Without giving away the plot, this movie involves the tendency of people to project and transfer their own psychological drama onto others, centered around the idea of family. In this film, people treat others like objects of their own egos, which creates secondary consequences that render characters unable to stand themselves. Through prolonged psychological exploration, including an insight into the way the world appears to those who are intensely lonely, this film explores the sources of modern alienation and why this society starts us out as alienated isolates from within our own families.

Filmed with more of a sense of intense subjective awareness than an objectivity which the camera always betrays, Proxy explores the confrontation between detached and disaffected young women and their attempts to start their own families. It shows how people project, or live vicariously through others by assuming their role in a narcissistic conception of self, and then undergo transferrence, or conditioning their own happiness or sadness on the acts of others. These conditions like PTSD and other mental afflictions follow a binary progression, in that the person holds on to the reality they can parse for as long as they can but when it cracks, it does so violently and leads to a culmination of violence and emotion that are perfectly paired into poignant yet devastating circumstances.

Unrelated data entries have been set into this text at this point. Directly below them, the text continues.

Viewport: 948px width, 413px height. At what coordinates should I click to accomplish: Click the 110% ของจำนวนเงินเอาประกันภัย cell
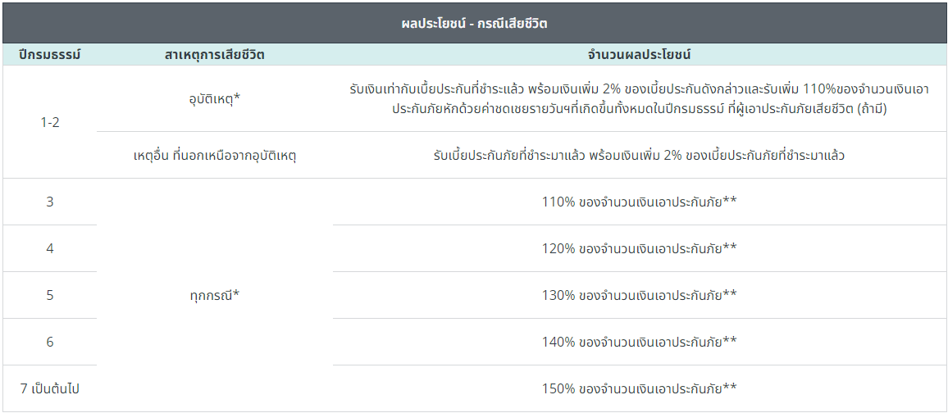tap(639, 202)
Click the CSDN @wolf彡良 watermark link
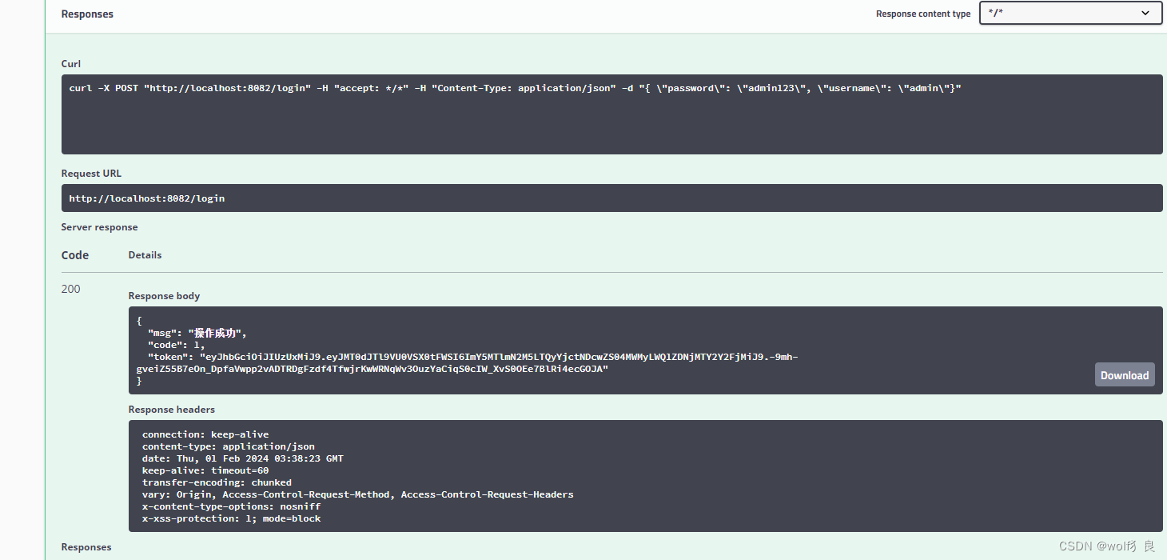The width and height of the screenshot is (1167, 560). [1106, 546]
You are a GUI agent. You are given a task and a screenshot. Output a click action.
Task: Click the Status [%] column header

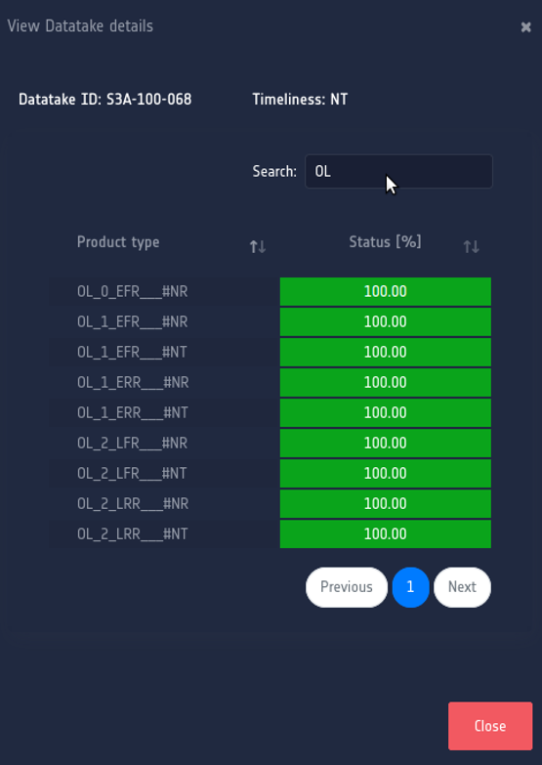pos(385,242)
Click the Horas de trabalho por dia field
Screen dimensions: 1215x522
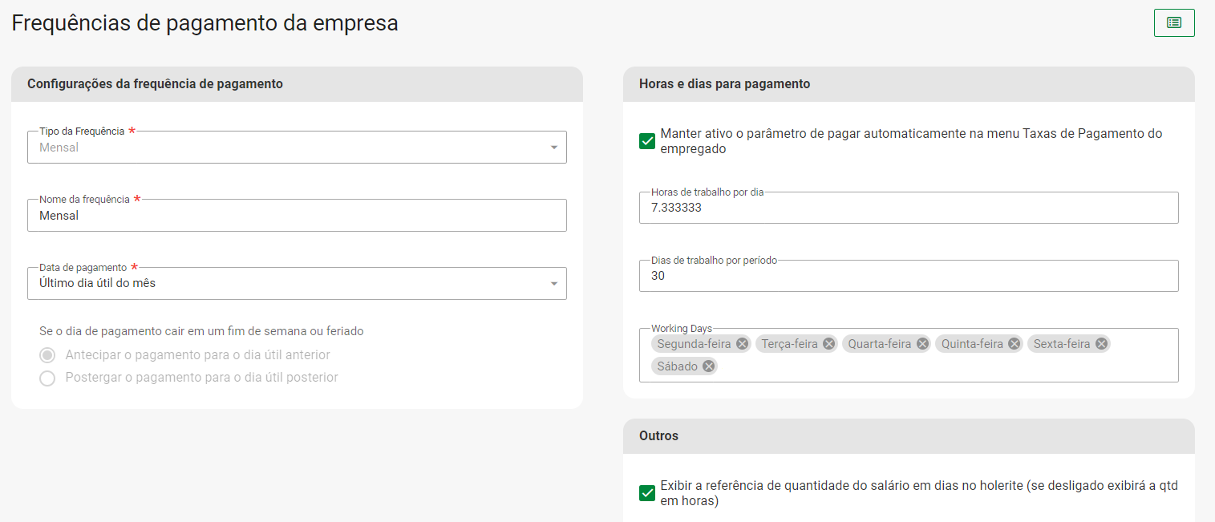908,208
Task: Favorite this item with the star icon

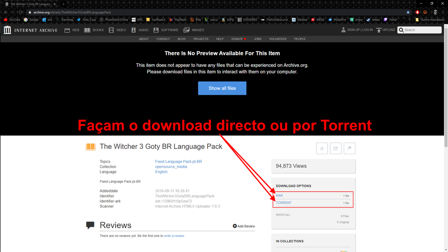Action: [322, 149]

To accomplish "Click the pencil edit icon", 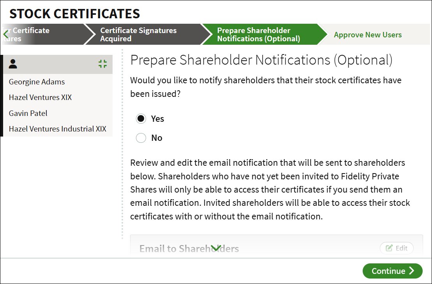I will (x=389, y=248).
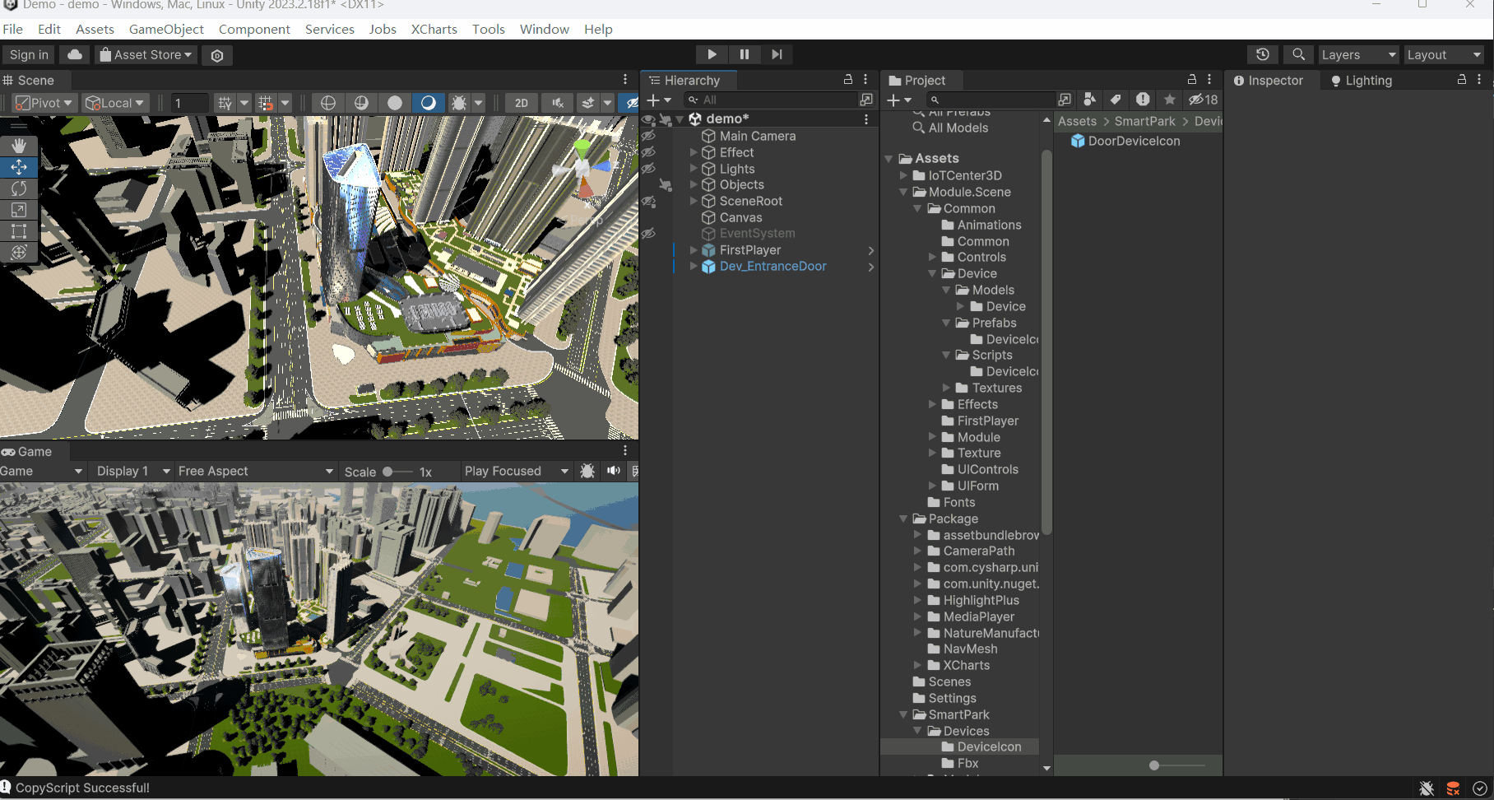This screenshot has width=1494, height=800.
Task: Expand the Lights object in Hierarchy
Action: [694, 169]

Like any movie tackling the inner workings of the human mind, this film touches on subjects which many of us would rather not witness because they reveal too much to us of our own fears. In particular, it has a sense of being Generation X art, reflecting the wave of children who growing up under manipulative families tended to wall off huge areas of life and stick with only what they know and trust, probably because their own parents viewed them as accessories for showing off (or blaming) like owning a British motorcar. The characters in this find no peace and no contentment as they rage through life, tricking their own perception into creating what seems like what they desire, only later finding the hollowness within, and the rapid transition to danger caused by illusion and its collapse.